Post by Admin on Sept 21, 2021 22:40:41 GMT
Materials and Methods
Samples
The skeletons that were analyzed in the current study were excavated in 1998 (Nishimoto, 2000) from the Funadomari shell mound, which is located in the northern part of Rebun Island (Figure 1). The two skeletons were housed at Sapporo Medical University and were dated to 3500–3800 years ago based on C14 dating of charcoal from the hearth (Nishimoto, 2000). From the stable isotope value for one of the samples (F23), we inferred the source of diet to be a mixture of marine and land animals. We calculated F marine from the proportion of marine animal (δ 13C = −12.5‰) and land animal (δ 13C = −21.0‰). The age of F23 was also dated to be 3550–3960 cal BP (Paleo Labo Co., Ltd.) (Supplementary Table 1). These values are consistent with “the late Jomon period” according to pottery-based dating (Nishimoto, 2000). We extracted DNA from the left second and right first mandible molar teeth of Funadomari No. 5 (F5) and No. 23 (F23), respectively. Their DNA was exceptionally well preserved (Adachi et al., 2009). In the previous study (Adachi et al., 2009), we used the dental pulp and the dentin around the dental cavity for DNA extraction. These DNA samples were obtained by drilling the tooth of each skeleton from the apical foramen. In the present study, we used the residual tooth powder of F5 and F23 that have been stored at −70°C at the Department of Legal Medicine, University of Yamanashi since 2009.
Figure 1
Map of East Asia. (a) Geographical location of Rebun Island, Hokkaido, Japan. (b) Geographical location of Funadomari site.

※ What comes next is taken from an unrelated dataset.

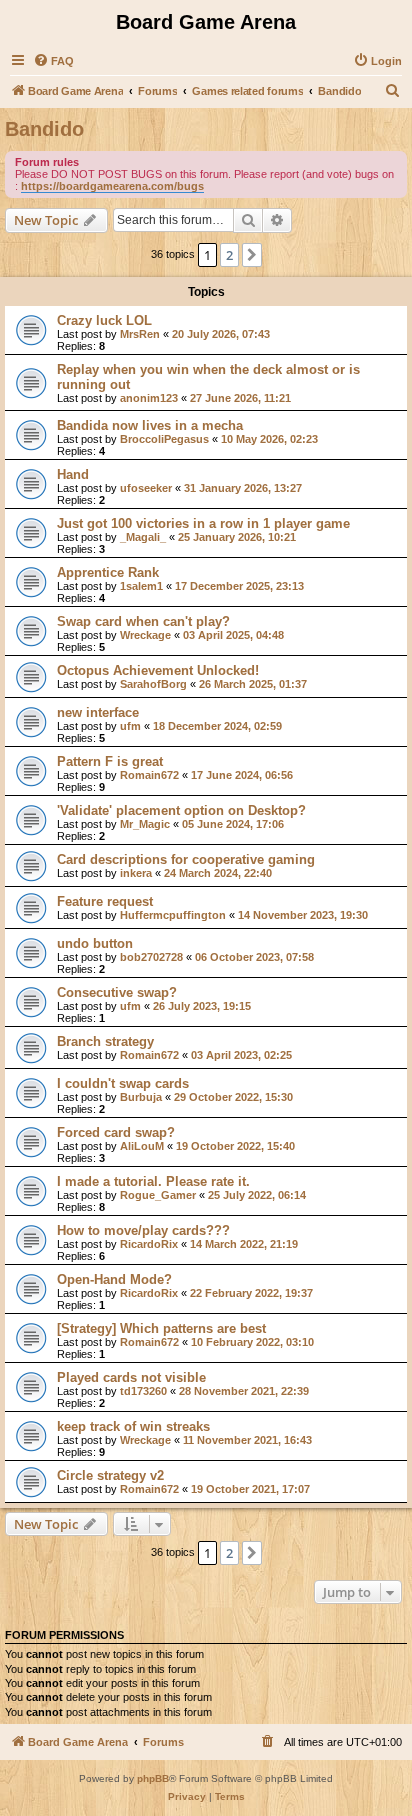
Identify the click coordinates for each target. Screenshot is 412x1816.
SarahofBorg (153, 684)
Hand (73, 474)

DNA extraction and library preparation
DNA from F5 and F23 (Figure 2) was extracted according to the methods described by Adachi et al. (2018) in the laboratory dedicated specifically for ancient DNA analyses at the University of Yamanashi. Briefly, the powdered sample was decalcified with 0.5 M EDTA (pH 8.0) at 56°C for 24 h, and the buffer was replaced with a fresh solution and decalcified again at 56°C for 36 h. Thereafter, the decalcified samples were lysed in 1000 μl of Genomic Lyse buffer (Genetic ID, Fairfield, IA, USA) and digested with 50 μl of 20 mg/ml proteinase K at 56°C overnight. Finally, the lysate was treated twice with 1500 μl phenol–chloroform–isoamyl alcohol (25:24:1) (Thermo Fisher Scientific, Waltham, MA, USA) and 1500 μl chloroform (Wako Pure Chemical Industries, Osaka, Japan). DNA was extracted from the lysate using a FAST ID DNA extraction kit (Genetic ID) in accordance with the manufacturer’s protocol.
Figure 2
Photo of female 23 (F23), whose genomic DNA sequence was determined. Scale bar = 10 cm.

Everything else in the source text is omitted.